If your kids come home to an empty house chances are they are not going to cut up fruit and veggies to eat as a snack, but if you already have them cut and paired with a fun dip or sauce they will be more likely to eat them. You can even slice pieces of cheese and lunch meat to eat with crackers or pita bread wedges to dip in hummus. Simply thinking ahead can save you time when your kids come home hungry and it makes things easier if they come home alone.
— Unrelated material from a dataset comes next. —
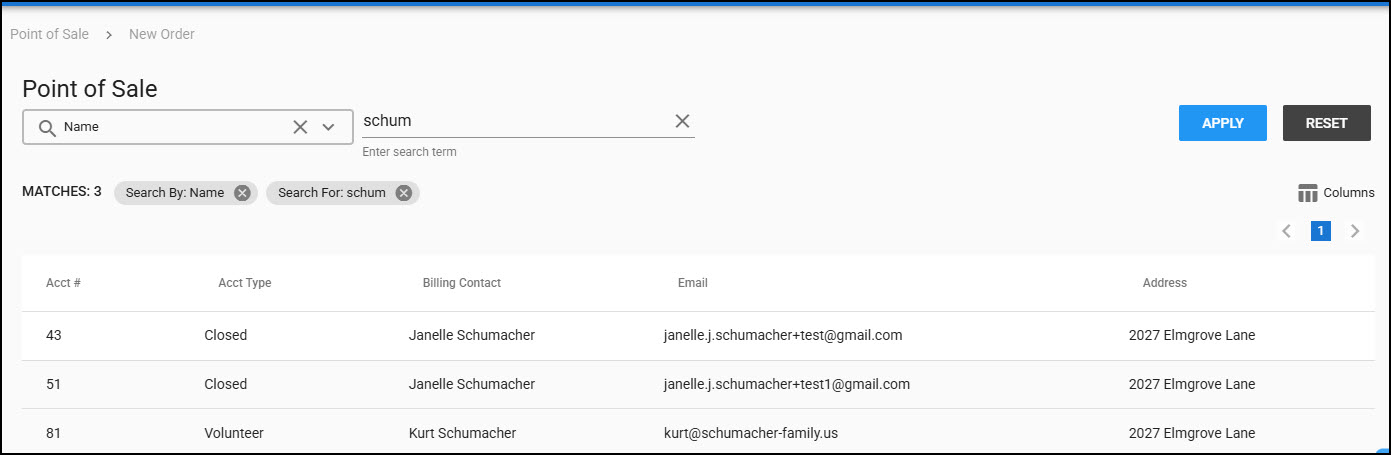Remove the 'Search For: schum' filter chip
This screenshot has width=1391, height=455.
click(x=404, y=193)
Again, if your kids have free rein of the kitchen when they get home, pre-portion a snack for each child so they will eat a healthy amount. Dips with whole-grain breads are perfect for this because you can spoon a few tablespoons of dip into a bowl and wrap it with a few crackers or slices of bread and they will have a snack ready and waiting.
If your kids are clamoring for something sweet then you can give them a sweet and healthy after school snack and still feel good about it. Fruit slices drizzled with low-fat or fat-free caramel or chocolate sauce is a good option or homemade popcorn tossed with just a hint of butter and sugar will satisfy their sweet tooth. Also, fruit dipped in brown sugar or graham crackers topped with cream cheese and jam make for a low-cal cheesecake. And to even get some dairy in the mix, low-fat chocolate milk is a terrific option, just be sure to watch the calories and sugar content. Homemade fruit popsicles are also a refreshing and light option; be sure to use 100% real fruit juice and for an added bonus mix in some diced up fruit.
Not ever snack has to be cold; there are delicious hot snacks that are super simple to make. Quesadillas are an old stand-by and can be made healthy with whole grain tortillas, low-fat cheese, and adding lots of steamed veggies. Mini pizzas are also easy to make on pita breads, small tortillas, or mini bagels. Again, using whole grains, low-fat cheese, low-fat sauce, and some veggies makes this a healthy snack.
Smoothies are always filling and healthy option for healthy after school snacks. Use low-fat milk and ice or fat-free yogurt instead of ice cream and load it up with lots of fresh or frozen fruit. You can even add some extra protein by using peanut butter or any other nut butter. For a little sweetness add a few teaspoons of chocolate syrup, but that is not usually necessary with the sweetness of the fruit. Basically any fruit can be used so freeze fruit from the summer and use them all winter for refreshing smoothies for your kids.